Consegna:
Rispondi per favore alle seguenti domande sul brano dedicato alla Turchia riportato qui sotto.
1. Quale percentuale del territorio turco si trova in Asia?
2. Con quali Stati l'Europa non sente la necessità di avere confini in comune?
3. Per grandezza, quale posto occupa l'esercito turco all'interno della NATO?
::: Brano :::
Una delle problematiche spesso presentate di fronte all’istanza di adesione della Turchia, e per fortuna la più banale, è la mera questione spaziale. In effetti, cartina geografica alla mano, la sola Istanbul (tra le città degne di nota) e una minima parte del territorio turco sono situate sulla parte occidentale del Bosforo in quello che potremmo definire come territorio europeo (il 3% del territorio totale contro il 97% sito invece in Asia). Il ragionamento alla base di questa obiezione è semplice e, per certi versi, condivisibile: l’Europa non sente la necessità di avere confini in comune con Stati come la Siria, l’Iran e l’Iraq per timore di veder venir meno quel grande spazio di sicurezza comune così difficilmente preservato.

Ma d’altro canto con l’ingresso della Turchia, l’Unione potrebbe contare sul secondo esercito per grandezza all’interno della NATO. Inoltre la sopracitata Istanbul perfettamente rappresenta quella “unione di diversità” alla base dell’integrazione europea: una città in territorio europeo ma dal respiro orientale, estremamente vivace dal punto di vista culturale, giovane e propositiva come poche altre nel mondo. Senza contare che un’eventuale allargamento in questa direzione potrebbe rinvigorire le relazioni con regioni del mondo in rapida crescita: con il Caucaso e l’Asia Centrale così ricchi di risorse energetiche e con il Medio Oriente che sta cercando di emergere dalle ceneri della cosiddetta “Primavera Araba”. Questi elementi rendono quindi la sua posizione geopolitica estremamente favorevole.
::: Estratti dei record :::
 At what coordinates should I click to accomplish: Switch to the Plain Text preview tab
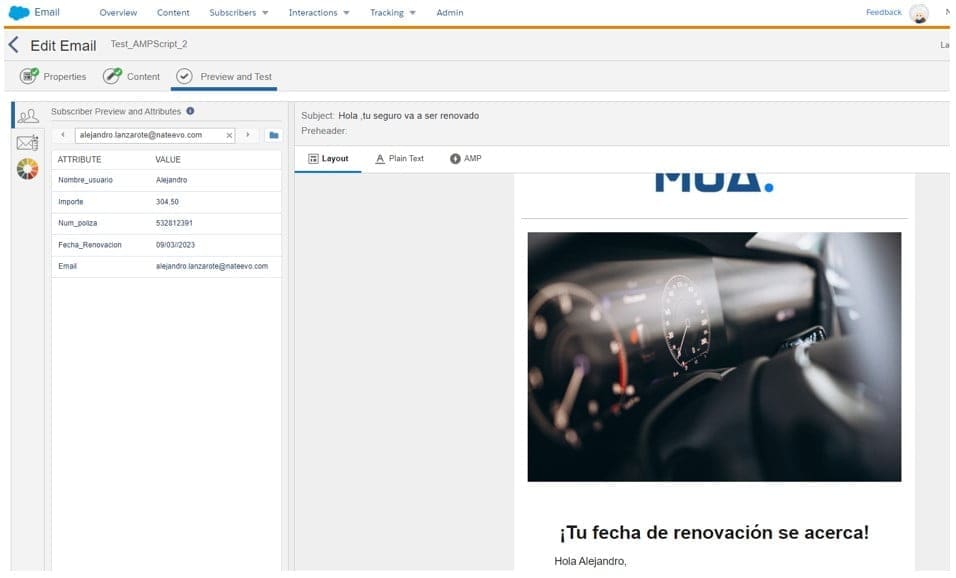(399, 159)
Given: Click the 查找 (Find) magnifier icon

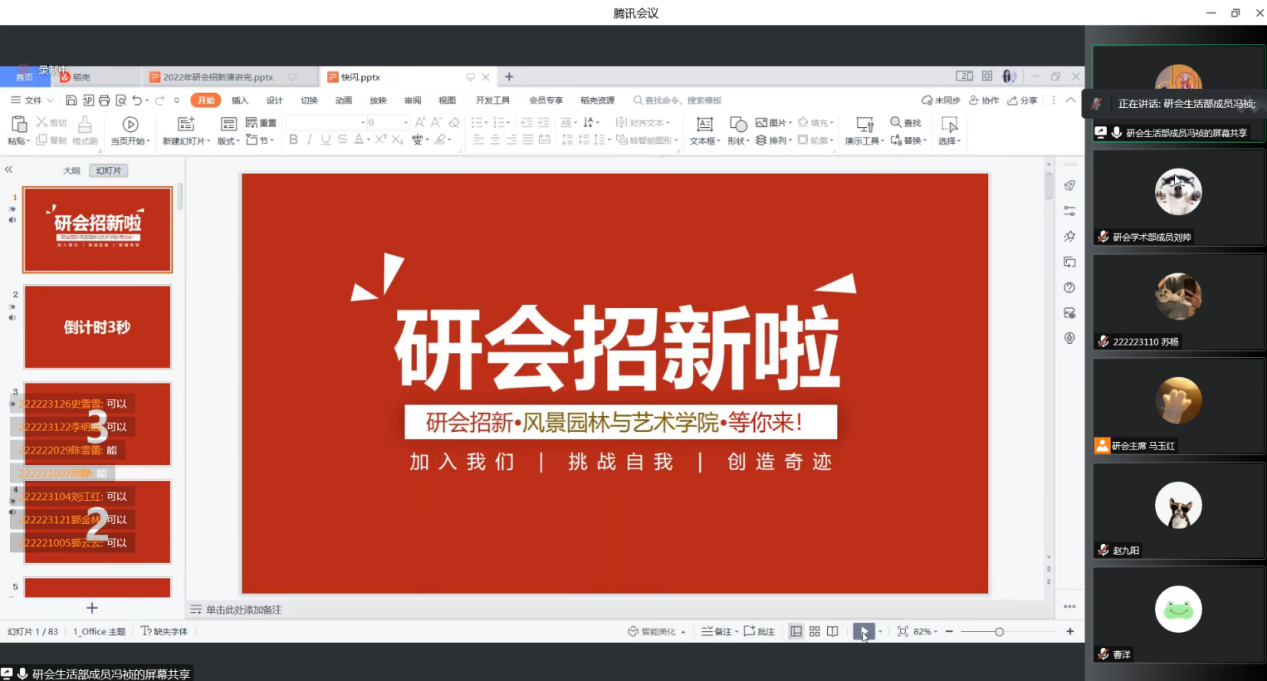Looking at the screenshot, I should click(x=896, y=123).
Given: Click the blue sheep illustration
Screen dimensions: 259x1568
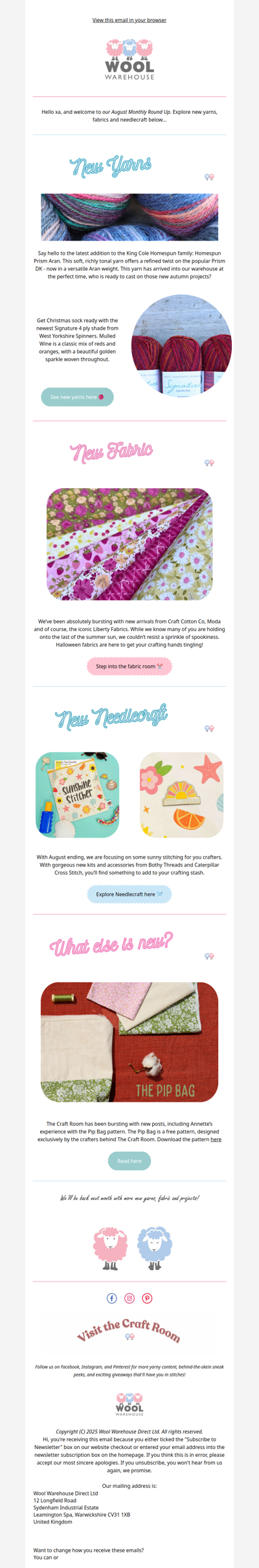Looking at the screenshot, I should [154, 1247].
:::
Risposta completa:
1. Il 97%.
2. Con la Siria, l'Iran e l'Iraq.
3. Il secondo posto.